2. My descriptions wouldn't do her justice: You know when you come across something magical, but you JUST can't put that magic into words to be comprehended by the masses? That is how I am when I talk about my mom. I call her my favorite girl- she is. With all the words in the English language, I cannot string together an all encompassing description that would paint the picture of what my mom means to me. I've tried. It is impossible. So, when people ask about her I say three things: we look just alike, she is my favorite girl and I want to grow up and be just like her (minus all the children and the heathen oldest daughter!) Other than that- her magic cannot be accurately described. Oh, I'll try a little further down, but no matter how flowery the words are, they will not be able to put all that Momma HBB gives or possesses into a neat little package for everyone to understand.

3. I don't know where to start: whenever someone is telling me a story and they say "I just don't know where to start" my go to comeback is "start at the beginning" (because I'm a smart ass- duh!) but when it comes to my mom, that is easier said than done. Let's see: the beginning, ok. My mom is a genius- granted, I think I am a brainiac, but mom? She graduated high school at 16. Me? 18. She is beautiful- and I am SO very lucky that we look so much alike, because I know exactly what I will look like when I am her age (thank the Lord!!) She is more compassionate than I'll ever be, definitely more patient, more fabulous with kids, WAY better in the kitchen, more understanding... she is just MORE.
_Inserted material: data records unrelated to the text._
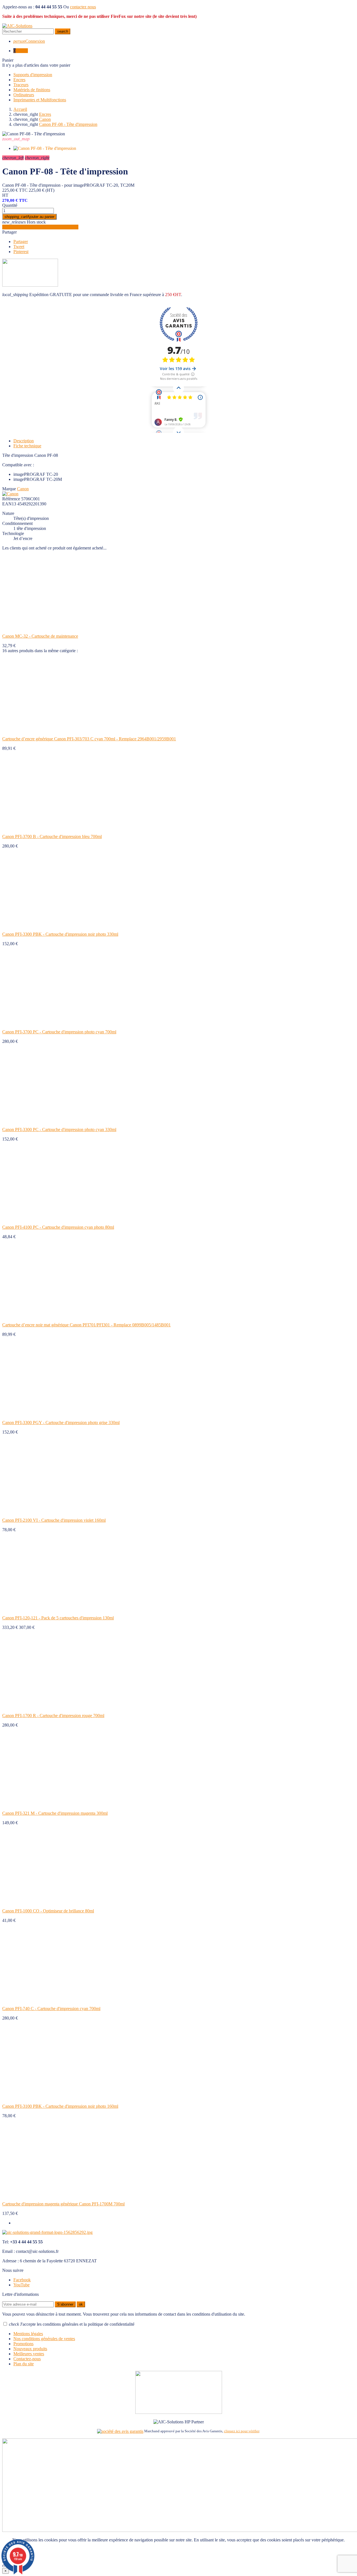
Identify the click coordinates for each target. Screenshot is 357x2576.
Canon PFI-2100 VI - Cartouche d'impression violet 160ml (54, 1520)
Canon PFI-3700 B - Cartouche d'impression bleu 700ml (52, 836)
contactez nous (83, 6)
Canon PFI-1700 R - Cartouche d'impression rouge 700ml (53, 1715)
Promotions (23, 2343)
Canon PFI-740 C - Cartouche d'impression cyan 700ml (51, 2008)
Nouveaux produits (30, 2348)
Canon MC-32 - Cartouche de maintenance (40, 636)
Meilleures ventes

I am not leaving a clear picture of my mom in this entry... I'll try again. Momma Hot, Black and Bitter is a wife, a listener, a disciplinarian, a hard worker, a go-between, skilled in chaotic organization, she knows everyone's birthday and middle name (and in our family- that is ALOT), a sweetheart, a fighter for her family (example- I know I'm a heathen and she might know it too, but I dare you to tell my momma that I am-- she will get you!), the BEST example of what a mom is supposed to be, considerate, care taker, boo boo kisser, a teacher, diaper changer (you read that right-- my youngest brother is still in diapers), comforter, a handy woman, potty trainer, doctor appointment maker and keeper, snuggler, dog wrangler, kid chaser, language master (she can understand the little kids better than anyone I know), human thermometer, the best JoJo, consummate host (eat your heart out Martha Stewart), cuddler, laundry expert, a taxi driver, medicine dispenser, cleaner, advice giver, humble, a cooker (and a feeder), bandage expert, the person you want praying for you, a balancer of crazy. She puts up with crying... from me... over the phone (enough said!) She never gets a day off. She has a smile that will brighten up the darkest room, a voice that sings "You are My Sunshine" better than any other person on the Earth, she loves surprises and decorating for Christmas (mom- the neighbors do NOT know that you compete against them every year with your Christmas decorations...). She appreciates effort, loves clean babies, good report cards, kids fresh from the shower (properly greased!), and me- she loves me! And I love her back. :) She. Is. Perfect... and she is all mine. Well, I do share her with a bunch of kids and dad, but you get the idea. I am so glad that we belong to each other and I hope that one day I can pay her back for all her hard work, by being the most wonderful Hot, Black and Bitter I can be!

Happy Mother's Day to my favorite girl! I love you!!